Ella pareció conmoverse al notar la humildad infantil con que el mocetón decía estas palabras, pero inmediatamente recobró su dureza.
– ¡Perdone por Dios, hermano, y siga viaje!… Hoy no puedo hacer limosnas.
Empezó á alejarse, pero todavía se detuvo para añadir con una crueldad de niña mimada:
– No me gustan los hombres que piden perdón. Además, juré que sólo volvería á verle si me echaba el lazo… Pero no podrá echármelo nunca. Usted no es mas que un gringo chapetón, y además de torpe desagradecido.

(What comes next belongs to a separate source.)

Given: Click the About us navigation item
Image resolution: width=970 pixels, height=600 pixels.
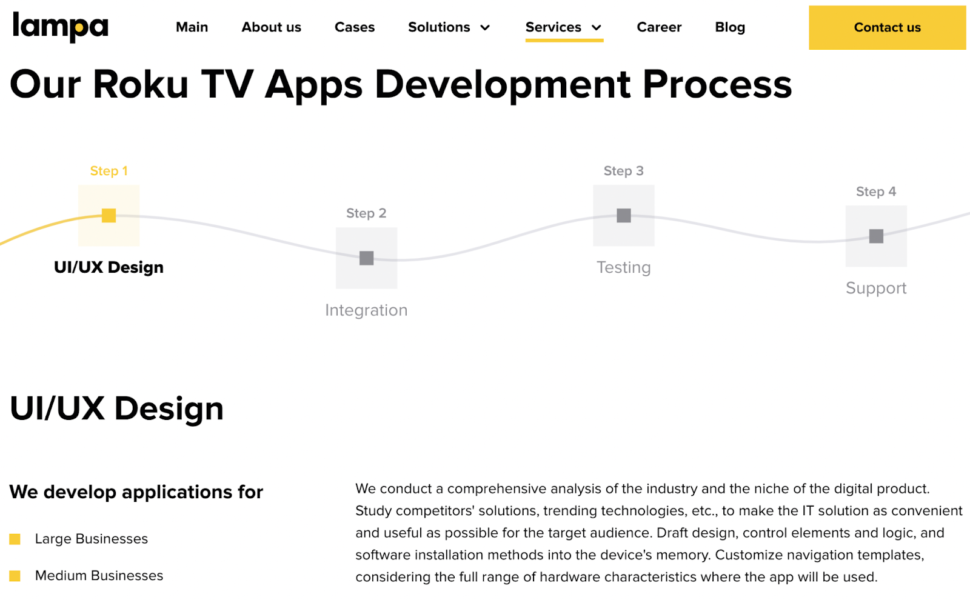Looking at the screenshot, I should (x=270, y=27).
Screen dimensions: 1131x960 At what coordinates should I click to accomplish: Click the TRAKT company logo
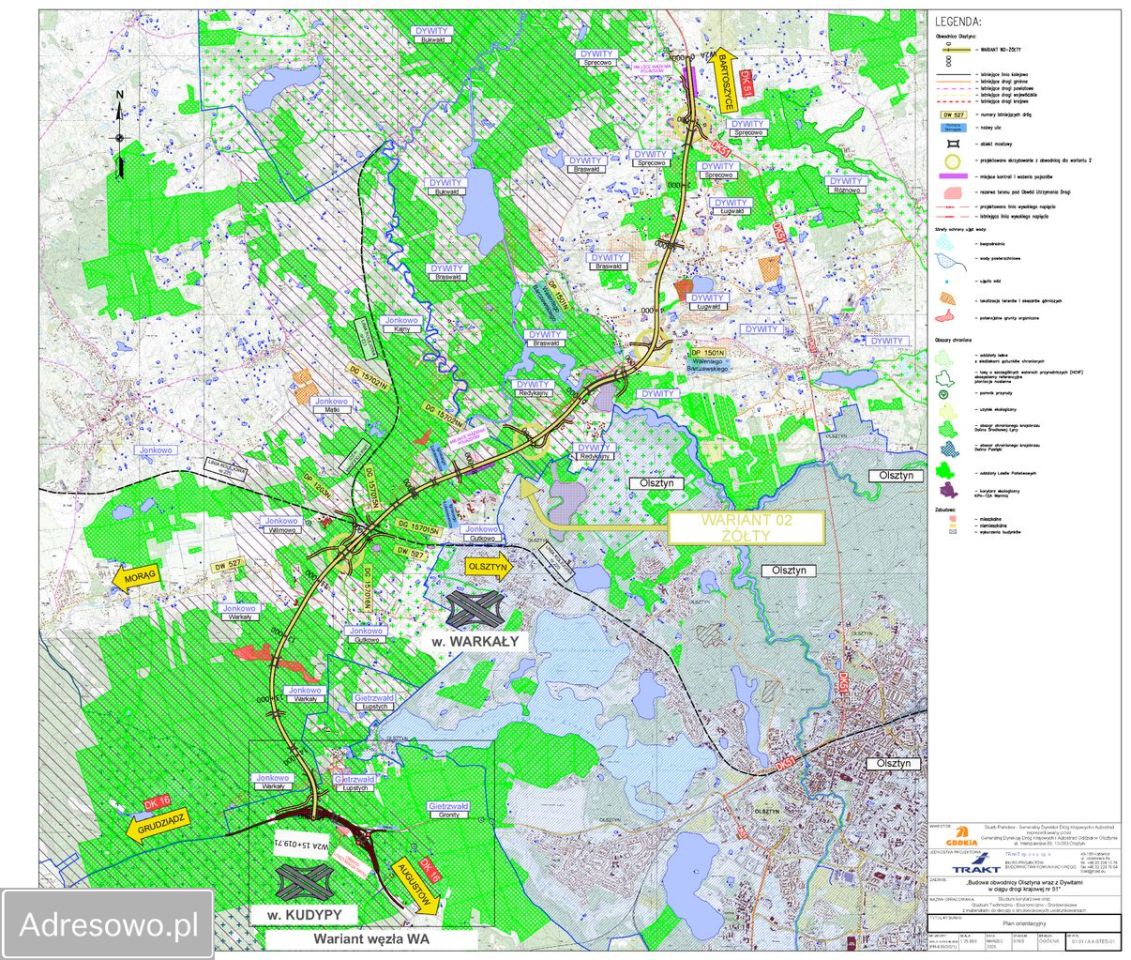click(974, 862)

Y metiendo espuelas á su caballo salió á todo galope, no sin hacer antes á Ricardo un gesto de desprecio. Quedó éste avergonzado por la cruel despedida de la amazona y sin deseos de seguirla. Después su vanidad se alborotó, y quiso alcanzarla para que reconociese que no era un «chapetón», un torpe, como ella creía.
Los dos empezaron á evolucionar por las tierras de la estancia, persiguiéndose á través de alturas y hondonadas. De vez en cuando, Celinda, que llevaba siempre una gran ventaja sobre su perseguidor, detenía la velocidad de su caballo como si quisiera dejarse vencer por Watson; pero al verle cerca volvía á salir á todo galope, insultándolo con las mismas palabras que inventaron los gauchos en otros tiempos para burlarse de la torpeza de los europeos en los usos del país y de su inferioridad como jinetes.

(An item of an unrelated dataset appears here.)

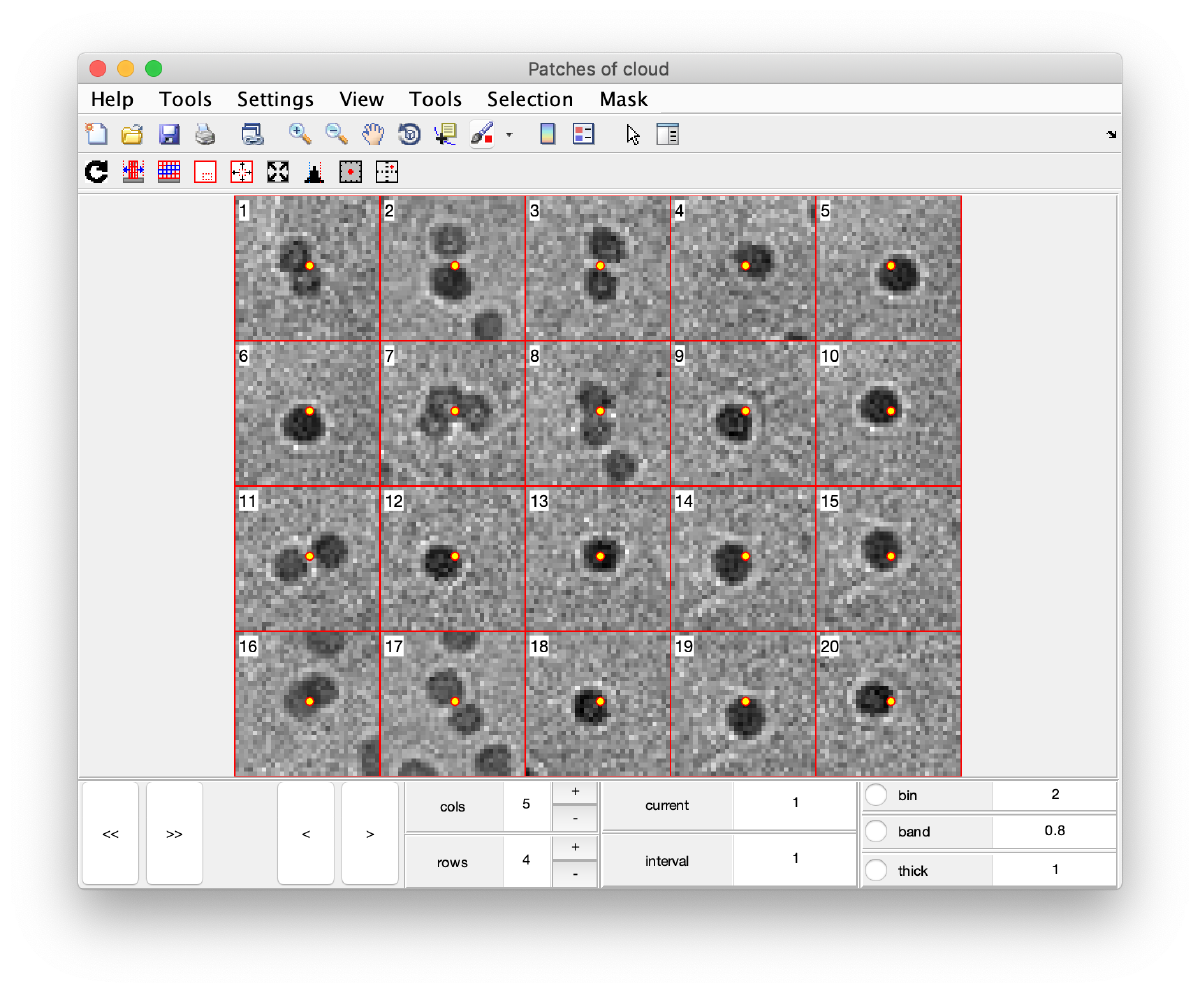Click the arrow pointer tool icon
The height and width of the screenshot is (993, 1200).
click(632, 133)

– ¡Gringo chapetón!… ¡Maturrango que no sabe tenerse sobre el caballo!
Conservaba Ricardo en el delantero de su silla un lazo de cuerda que le había regalado Flor de Río Negro. Mientras galopaba lo desenrolló, para arrojarlo sobre ella cada vez que estaba próxima. El lazo caía siempre en el vacío, lejos de Celinda, y ésta celebraba con irónicas carcajadas la torpeza del ingeniero; pero su risa fué transformándose y cada vez se hizo más alegre, como si no expresase ya desprecio por su falta de habilidad, sino regocijo. Watson reía también, presintiendo que una risa común acabaría por unirlos con más rapidez que su lazo inútil.
En estas evoluciones se fueron aproximando á la estancia. Celinda hizo que su caballo saltase una barrera de troncos, y desapareció. Watson no pudo obligar al suyo á que diese otro salto igual, é hizo un largo rodeo para entrar por una tranquera abierta.
Así llegó hasta el edificio de la estancia con calculada lentitud, deseando que saliese alguien á quien hablar. Celinda permanecía invisible, y él no osaba presentarse en la puerta de la casa, por miedo á que la hija de Rojas le recibiese hostilmente.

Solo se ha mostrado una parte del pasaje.